Virtualization improves access to care for people in remote areas as well as those who would prefer not to take time off of work for a short doctor appointment. "You have better waiting rooms, too," Falk quipped.

It also has a positive effect on the quality of care, staff productivity and sustainability in the sense that it reduces greenhouse gas emissions when people don't have to travel for care, potentially introduces auction-like pricing mechanisms and allows payers to substitute physicians for lower-cost providers, according to Falk. In terms of quality, virtual care help lower hospital-acquired infection rates and improve infection control, a major consideration in a place like Toronto, which Falk called the "home of SARS in North America."

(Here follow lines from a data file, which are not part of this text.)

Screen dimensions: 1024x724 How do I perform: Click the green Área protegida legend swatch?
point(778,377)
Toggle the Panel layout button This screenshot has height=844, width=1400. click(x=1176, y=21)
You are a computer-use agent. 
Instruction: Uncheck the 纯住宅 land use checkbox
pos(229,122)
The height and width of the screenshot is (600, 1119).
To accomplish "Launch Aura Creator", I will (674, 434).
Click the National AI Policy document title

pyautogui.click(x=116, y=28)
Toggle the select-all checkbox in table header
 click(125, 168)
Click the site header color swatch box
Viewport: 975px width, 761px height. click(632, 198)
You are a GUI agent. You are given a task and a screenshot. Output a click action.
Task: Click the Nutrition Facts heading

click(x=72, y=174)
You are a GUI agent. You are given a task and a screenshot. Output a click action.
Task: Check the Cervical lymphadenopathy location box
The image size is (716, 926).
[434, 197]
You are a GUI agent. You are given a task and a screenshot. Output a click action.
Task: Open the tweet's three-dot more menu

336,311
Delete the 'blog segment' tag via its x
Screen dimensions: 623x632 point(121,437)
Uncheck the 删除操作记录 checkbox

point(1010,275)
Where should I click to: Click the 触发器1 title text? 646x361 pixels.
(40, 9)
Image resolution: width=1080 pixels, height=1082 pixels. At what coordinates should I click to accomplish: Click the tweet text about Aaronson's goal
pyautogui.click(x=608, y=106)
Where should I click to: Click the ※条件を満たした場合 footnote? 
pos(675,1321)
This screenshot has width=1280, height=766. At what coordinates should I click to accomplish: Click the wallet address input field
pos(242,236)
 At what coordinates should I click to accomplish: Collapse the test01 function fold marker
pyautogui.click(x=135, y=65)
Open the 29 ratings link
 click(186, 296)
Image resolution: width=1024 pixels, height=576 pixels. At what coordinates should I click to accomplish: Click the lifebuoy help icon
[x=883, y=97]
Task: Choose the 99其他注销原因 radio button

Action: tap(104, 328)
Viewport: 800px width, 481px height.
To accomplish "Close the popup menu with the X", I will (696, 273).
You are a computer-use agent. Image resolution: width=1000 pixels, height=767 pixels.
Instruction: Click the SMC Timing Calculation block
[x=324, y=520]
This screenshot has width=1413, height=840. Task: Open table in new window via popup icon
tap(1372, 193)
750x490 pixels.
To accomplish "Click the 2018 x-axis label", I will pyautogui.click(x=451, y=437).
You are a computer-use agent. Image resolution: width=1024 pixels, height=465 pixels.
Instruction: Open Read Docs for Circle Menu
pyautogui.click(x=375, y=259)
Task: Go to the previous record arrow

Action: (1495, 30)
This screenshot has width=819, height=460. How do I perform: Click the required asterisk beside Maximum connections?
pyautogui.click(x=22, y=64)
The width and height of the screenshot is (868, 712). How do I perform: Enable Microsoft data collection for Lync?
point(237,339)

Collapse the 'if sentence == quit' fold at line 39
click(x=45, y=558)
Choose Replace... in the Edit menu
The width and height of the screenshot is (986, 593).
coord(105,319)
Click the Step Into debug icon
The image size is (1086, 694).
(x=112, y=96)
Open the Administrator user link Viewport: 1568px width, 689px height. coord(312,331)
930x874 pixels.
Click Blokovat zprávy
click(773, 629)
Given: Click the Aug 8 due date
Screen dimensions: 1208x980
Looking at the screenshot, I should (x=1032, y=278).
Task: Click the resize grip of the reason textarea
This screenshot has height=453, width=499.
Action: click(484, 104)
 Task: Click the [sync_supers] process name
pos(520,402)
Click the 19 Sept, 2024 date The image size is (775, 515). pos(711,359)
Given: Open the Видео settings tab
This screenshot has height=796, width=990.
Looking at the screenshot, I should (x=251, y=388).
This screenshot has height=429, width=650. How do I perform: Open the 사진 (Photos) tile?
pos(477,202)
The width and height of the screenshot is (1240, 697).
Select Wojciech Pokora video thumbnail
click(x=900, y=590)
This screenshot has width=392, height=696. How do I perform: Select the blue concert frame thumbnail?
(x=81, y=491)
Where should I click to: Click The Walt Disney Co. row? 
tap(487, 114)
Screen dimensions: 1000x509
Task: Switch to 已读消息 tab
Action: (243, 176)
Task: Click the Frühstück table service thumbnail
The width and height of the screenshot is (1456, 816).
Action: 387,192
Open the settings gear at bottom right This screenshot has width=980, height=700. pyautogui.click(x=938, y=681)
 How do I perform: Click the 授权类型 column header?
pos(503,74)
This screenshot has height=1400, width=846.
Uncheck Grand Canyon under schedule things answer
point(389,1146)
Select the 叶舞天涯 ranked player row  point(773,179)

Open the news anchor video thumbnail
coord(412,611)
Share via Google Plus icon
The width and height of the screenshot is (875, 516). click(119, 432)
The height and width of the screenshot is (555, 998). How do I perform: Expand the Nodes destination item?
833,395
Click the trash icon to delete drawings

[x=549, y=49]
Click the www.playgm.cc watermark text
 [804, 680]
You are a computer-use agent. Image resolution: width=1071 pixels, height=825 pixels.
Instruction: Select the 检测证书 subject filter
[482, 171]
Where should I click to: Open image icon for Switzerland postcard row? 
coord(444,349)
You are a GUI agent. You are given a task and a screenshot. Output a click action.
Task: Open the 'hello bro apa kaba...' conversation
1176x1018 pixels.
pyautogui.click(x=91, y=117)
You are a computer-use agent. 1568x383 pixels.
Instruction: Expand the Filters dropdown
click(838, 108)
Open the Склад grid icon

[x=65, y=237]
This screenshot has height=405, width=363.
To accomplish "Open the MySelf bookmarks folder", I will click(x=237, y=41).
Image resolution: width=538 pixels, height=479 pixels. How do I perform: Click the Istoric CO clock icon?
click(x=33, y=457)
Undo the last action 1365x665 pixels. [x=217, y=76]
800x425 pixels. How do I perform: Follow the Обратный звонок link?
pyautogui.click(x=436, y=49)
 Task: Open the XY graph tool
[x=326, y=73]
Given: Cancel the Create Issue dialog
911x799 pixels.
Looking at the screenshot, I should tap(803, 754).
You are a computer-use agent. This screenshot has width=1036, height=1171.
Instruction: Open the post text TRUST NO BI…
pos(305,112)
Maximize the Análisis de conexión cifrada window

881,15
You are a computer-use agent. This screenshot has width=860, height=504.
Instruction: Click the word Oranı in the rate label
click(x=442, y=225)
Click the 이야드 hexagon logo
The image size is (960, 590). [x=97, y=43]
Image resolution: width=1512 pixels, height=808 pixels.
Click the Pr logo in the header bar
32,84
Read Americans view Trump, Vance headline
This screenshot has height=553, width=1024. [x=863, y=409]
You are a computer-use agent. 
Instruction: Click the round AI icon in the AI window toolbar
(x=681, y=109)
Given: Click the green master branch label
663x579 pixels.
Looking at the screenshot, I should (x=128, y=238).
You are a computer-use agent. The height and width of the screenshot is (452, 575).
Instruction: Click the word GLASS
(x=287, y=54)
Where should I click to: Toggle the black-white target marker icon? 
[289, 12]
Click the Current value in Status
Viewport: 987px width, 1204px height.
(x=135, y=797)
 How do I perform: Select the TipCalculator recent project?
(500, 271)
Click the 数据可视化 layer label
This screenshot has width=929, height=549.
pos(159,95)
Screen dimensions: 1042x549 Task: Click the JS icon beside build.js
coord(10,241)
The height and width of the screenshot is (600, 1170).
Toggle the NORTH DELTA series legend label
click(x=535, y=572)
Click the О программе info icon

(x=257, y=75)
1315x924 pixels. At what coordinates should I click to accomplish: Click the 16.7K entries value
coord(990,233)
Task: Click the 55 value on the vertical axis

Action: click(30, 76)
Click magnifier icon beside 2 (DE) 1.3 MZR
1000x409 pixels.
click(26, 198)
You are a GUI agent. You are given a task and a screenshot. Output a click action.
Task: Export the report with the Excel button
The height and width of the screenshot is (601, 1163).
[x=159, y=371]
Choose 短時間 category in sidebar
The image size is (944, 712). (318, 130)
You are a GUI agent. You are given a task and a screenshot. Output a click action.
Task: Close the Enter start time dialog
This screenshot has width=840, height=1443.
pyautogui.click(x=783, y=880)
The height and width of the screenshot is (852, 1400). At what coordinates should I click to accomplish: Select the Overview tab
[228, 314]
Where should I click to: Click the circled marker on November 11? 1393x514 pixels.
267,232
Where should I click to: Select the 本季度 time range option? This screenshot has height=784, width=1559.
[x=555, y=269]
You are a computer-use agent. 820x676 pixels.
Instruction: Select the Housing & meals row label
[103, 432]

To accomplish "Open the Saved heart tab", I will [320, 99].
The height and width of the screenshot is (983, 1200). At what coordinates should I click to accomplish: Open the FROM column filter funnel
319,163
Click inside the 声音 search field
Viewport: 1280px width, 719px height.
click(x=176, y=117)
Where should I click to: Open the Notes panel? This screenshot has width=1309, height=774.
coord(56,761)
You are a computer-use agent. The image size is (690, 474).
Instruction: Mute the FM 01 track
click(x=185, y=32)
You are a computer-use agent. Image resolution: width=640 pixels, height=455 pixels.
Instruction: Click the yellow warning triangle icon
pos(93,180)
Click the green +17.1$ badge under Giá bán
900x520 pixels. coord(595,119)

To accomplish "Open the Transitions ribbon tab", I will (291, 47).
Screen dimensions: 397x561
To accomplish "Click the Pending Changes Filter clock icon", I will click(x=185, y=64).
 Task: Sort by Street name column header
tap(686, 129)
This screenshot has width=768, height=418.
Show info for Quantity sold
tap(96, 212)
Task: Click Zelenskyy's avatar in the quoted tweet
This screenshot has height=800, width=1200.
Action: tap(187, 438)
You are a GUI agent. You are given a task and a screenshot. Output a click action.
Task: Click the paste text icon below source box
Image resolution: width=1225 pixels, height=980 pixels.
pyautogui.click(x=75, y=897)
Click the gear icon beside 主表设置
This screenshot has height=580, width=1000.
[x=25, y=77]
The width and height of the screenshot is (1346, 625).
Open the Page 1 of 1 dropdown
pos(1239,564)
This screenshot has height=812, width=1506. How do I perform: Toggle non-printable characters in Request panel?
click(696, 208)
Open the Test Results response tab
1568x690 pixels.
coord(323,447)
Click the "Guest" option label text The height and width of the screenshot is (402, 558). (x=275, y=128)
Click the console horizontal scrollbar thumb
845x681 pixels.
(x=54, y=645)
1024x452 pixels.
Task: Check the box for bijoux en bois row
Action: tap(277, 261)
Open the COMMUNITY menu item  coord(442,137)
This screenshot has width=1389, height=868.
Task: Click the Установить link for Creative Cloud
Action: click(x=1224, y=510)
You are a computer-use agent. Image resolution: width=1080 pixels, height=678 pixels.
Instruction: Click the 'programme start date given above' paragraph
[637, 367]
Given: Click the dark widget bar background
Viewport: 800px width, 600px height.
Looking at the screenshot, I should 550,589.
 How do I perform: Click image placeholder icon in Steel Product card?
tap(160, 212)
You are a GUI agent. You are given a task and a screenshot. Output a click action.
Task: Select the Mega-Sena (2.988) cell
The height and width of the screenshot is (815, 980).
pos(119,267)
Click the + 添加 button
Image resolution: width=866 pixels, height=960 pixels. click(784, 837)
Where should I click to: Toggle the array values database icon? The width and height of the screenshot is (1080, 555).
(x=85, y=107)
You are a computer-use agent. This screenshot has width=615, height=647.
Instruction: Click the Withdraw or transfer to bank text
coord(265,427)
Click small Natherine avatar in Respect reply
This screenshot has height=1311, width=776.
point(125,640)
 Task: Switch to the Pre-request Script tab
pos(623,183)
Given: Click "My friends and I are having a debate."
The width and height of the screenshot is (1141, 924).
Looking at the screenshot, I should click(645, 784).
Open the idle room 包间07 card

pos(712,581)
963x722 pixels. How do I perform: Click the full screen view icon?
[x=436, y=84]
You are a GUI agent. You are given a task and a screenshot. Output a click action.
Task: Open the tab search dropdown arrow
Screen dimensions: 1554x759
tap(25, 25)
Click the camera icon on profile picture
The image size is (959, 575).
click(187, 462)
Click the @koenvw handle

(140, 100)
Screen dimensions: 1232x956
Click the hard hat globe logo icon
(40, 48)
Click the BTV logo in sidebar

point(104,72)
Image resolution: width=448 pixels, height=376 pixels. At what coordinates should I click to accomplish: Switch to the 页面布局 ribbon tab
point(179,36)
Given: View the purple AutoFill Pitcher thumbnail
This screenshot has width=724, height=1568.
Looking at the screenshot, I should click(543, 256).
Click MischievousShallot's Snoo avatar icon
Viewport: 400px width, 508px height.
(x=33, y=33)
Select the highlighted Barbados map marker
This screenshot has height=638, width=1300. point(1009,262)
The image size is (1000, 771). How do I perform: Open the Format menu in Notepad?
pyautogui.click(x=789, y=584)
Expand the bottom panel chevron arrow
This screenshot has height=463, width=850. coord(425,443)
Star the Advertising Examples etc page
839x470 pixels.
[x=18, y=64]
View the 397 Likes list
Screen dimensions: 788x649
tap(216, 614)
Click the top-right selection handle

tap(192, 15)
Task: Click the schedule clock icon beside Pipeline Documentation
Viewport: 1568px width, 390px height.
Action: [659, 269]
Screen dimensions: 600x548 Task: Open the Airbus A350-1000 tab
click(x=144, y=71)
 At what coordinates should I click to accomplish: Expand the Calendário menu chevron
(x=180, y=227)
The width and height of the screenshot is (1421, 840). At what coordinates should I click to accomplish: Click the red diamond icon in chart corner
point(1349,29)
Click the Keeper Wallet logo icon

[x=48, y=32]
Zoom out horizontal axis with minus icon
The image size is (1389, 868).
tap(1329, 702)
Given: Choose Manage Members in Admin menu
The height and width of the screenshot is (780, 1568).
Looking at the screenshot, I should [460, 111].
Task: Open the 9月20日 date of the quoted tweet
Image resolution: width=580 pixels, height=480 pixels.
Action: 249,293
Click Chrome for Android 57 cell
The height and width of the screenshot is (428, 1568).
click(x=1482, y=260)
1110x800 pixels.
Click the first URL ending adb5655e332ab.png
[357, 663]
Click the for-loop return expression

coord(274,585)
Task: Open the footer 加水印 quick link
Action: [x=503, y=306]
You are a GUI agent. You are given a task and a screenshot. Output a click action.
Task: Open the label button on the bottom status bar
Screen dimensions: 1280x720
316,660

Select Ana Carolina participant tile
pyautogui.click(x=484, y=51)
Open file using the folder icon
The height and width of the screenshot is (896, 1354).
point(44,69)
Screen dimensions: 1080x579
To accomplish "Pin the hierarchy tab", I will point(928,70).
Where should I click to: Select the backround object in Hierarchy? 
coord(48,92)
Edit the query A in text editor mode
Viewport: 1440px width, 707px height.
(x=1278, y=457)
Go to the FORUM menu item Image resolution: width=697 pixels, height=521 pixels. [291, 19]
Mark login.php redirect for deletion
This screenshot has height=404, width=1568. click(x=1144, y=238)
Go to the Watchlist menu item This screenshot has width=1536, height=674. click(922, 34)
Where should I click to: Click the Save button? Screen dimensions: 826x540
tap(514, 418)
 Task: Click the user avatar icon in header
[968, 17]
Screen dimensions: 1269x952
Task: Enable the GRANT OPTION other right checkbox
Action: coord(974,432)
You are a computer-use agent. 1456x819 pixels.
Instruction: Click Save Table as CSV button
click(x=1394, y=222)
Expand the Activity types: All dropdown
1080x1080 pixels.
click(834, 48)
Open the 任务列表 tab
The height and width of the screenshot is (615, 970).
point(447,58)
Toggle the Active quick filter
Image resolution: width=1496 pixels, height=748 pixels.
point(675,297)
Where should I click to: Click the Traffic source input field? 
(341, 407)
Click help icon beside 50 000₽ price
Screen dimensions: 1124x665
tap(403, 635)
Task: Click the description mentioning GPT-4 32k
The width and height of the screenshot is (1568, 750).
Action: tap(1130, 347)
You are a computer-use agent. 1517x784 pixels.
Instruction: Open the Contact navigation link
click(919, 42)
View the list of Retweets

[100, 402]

However, Falk said some apps on the market amount to "virtual quackery, of, if you prefer, digital snake oil," which is why he believes the healthcare industry needs processes and standards for selecting the proper apps as well as taxonomy for "regulation" of apps, whether by health systems or government agencies. In other words, apps need organization, much like pharmaceuticals have been organized into formularies.

"We can look for hints from how the drug system does this," Falk said. "Apps and devices are in the same place drugs were two, three hundred years ago," Falk said.

Falk broke health apps into four categories in the way a drug store would: front-of-store mobile health "vitamins" with little oversight necessary; over-the-counter apps where patients get "the same level of advice as you might get for using children's aspirin"; general prescriptions from a physician; and controlled substances.

Falk likened the AliveCor Heart Monitor smartphone ECG accessory to a narcotic, in that it should be reserved for special cases and its usage closely watched by a doctor. "These are things where the physician is making a commitment to use [the technology] as an intervention," Falk said.

Falk surmised that academic medical centers might be in the best position to assess apps. Even so, it will be a daunting task, since the modern pharmaceutical system has evolved over at least two centuries. "This needs to be put together in a few years," Falk said.